- Task description: The records that follow are to be repeated without alteration.

Source data START

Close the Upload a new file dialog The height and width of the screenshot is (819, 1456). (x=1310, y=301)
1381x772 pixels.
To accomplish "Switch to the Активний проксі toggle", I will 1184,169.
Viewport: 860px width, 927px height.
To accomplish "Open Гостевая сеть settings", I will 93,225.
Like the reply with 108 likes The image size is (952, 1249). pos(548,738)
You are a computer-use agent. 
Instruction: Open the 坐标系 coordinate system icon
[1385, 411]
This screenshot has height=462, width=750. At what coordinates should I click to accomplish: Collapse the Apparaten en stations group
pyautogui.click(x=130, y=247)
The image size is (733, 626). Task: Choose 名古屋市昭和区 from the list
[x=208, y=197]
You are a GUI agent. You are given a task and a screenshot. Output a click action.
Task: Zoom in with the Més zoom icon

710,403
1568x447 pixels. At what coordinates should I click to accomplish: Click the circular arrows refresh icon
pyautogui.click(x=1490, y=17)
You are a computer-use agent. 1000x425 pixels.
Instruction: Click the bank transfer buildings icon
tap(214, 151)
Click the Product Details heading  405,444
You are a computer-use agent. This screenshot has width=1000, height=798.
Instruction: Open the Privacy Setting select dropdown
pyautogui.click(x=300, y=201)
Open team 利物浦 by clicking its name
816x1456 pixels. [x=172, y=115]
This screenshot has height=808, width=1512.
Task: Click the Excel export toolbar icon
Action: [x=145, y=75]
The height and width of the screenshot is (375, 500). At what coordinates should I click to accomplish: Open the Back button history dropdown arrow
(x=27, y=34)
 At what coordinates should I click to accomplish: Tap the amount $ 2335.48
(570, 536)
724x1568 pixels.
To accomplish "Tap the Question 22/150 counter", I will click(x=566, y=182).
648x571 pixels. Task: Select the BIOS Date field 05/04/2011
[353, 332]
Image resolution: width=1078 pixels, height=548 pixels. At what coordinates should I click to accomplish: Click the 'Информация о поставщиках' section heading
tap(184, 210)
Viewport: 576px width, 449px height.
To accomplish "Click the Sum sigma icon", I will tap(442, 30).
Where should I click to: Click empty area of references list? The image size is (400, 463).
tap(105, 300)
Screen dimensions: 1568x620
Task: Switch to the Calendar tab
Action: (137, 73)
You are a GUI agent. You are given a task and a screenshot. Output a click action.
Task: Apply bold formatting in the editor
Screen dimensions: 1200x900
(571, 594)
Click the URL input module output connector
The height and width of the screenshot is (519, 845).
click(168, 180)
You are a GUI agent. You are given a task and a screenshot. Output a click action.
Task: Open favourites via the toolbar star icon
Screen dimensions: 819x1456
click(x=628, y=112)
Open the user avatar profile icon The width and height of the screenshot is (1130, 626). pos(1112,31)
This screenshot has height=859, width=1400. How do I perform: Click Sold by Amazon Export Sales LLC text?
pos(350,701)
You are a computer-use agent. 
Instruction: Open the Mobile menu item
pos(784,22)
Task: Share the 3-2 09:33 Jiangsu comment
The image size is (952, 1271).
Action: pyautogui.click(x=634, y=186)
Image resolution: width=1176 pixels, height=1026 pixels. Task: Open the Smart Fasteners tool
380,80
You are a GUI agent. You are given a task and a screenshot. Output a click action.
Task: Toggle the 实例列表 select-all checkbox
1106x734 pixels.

Source data END

- Written solution:
Close the Upload a new file dialog The height and width of the screenshot is (819, 1456). (x=1310, y=301)
1381x772 pixels.
To accomplish "Switch to the Активний проксі toggle", I will 1184,169.
Viewport: 860px width, 927px height.
To accomplish "Open Гостевая сеть settings", I will 93,225.
Like the reply with 108 likes The image size is (952, 1249). pos(548,738)
You are a computer-use agent. 
Instruction: Open the 坐标系 coordinate system icon
[1385, 411]
This screenshot has height=462, width=750. At what coordinates should I click to accomplish: Collapse the Apparaten en stations group
pyautogui.click(x=130, y=247)
The image size is (733, 626). Task: Choose 名古屋市昭和区 from the list
[x=208, y=197]
You are a GUI agent. You are given a task and a screenshot. Output a click action.
Task: Zoom in with the Més zoom icon

710,403
1568x447 pixels. At what coordinates should I click to accomplish: Click the circular arrows refresh icon
pyautogui.click(x=1490, y=17)
You are a computer-use agent. 1000x425 pixels.
Instruction: Click the bank transfer buildings icon
tap(214, 151)
Click the Product Details heading  405,444
You are a computer-use agent. This screenshot has width=1000, height=798.
Instruction: Open the Privacy Setting select dropdown
pyautogui.click(x=300, y=201)
Open team 利物浦 by clicking its name
816x1456 pixels. [x=172, y=115]
This screenshot has height=808, width=1512.
Task: Click the Excel export toolbar icon
Action: [x=145, y=75]
The height and width of the screenshot is (375, 500). At what coordinates should I click to accomplish: Open the Back button history dropdown arrow
(x=27, y=34)
 At what coordinates should I click to accomplish: Tap the amount $ 2335.48
(570, 536)
724x1568 pixels.
To accomplish "Tap the Question 22/150 counter", I will click(x=566, y=182).
648x571 pixels. Task: Select the BIOS Date field 05/04/2011
[353, 332]
Image resolution: width=1078 pixels, height=548 pixels. At what coordinates should I click to accomplish: Click the 'Информация о поставщиках' section heading
tap(184, 210)
Viewport: 576px width, 449px height.
To accomplish "Click the Sum sigma icon", I will tap(442, 30).
Where should I click to: Click empty area of references list? The image size is (400, 463).
tap(105, 300)
Screen dimensions: 1568x620
Task: Switch to the Calendar tab
Action: (137, 73)
You are a GUI agent. You are given a task and a screenshot. Output a click action.
Task: Apply bold formatting in the editor
Screen dimensions: 1200x900
(571, 594)
Click the URL input module output connector
The height and width of the screenshot is (519, 845).
click(168, 180)
You are a GUI agent. You are given a task and a screenshot. Output a click action.
Task: Open favourites via the toolbar star icon
Screen dimensions: 819x1456
click(x=628, y=112)
Open the user avatar profile icon The width and height of the screenshot is (1130, 626). pos(1112,31)
This screenshot has height=859, width=1400. How do I perform: Click Sold by Amazon Export Sales LLC text?
pos(350,701)
You are a computer-use agent. 
Instruction: Open the Mobile menu item
pos(784,22)
Task: Share the 3-2 09:33 Jiangsu comment
The image size is (952, 1271).
Action: pyautogui.click(x=634, y=186)
Image resolution: width=1176 pixels, height=1026 pixels. Task: Open the Smart Fasteners tool
380,80
You are a GUI agent. You are given a task and a screenshot. Output a click action.
Task: Toggle the 实例列表 select-all checkbox
1106x734 pixels.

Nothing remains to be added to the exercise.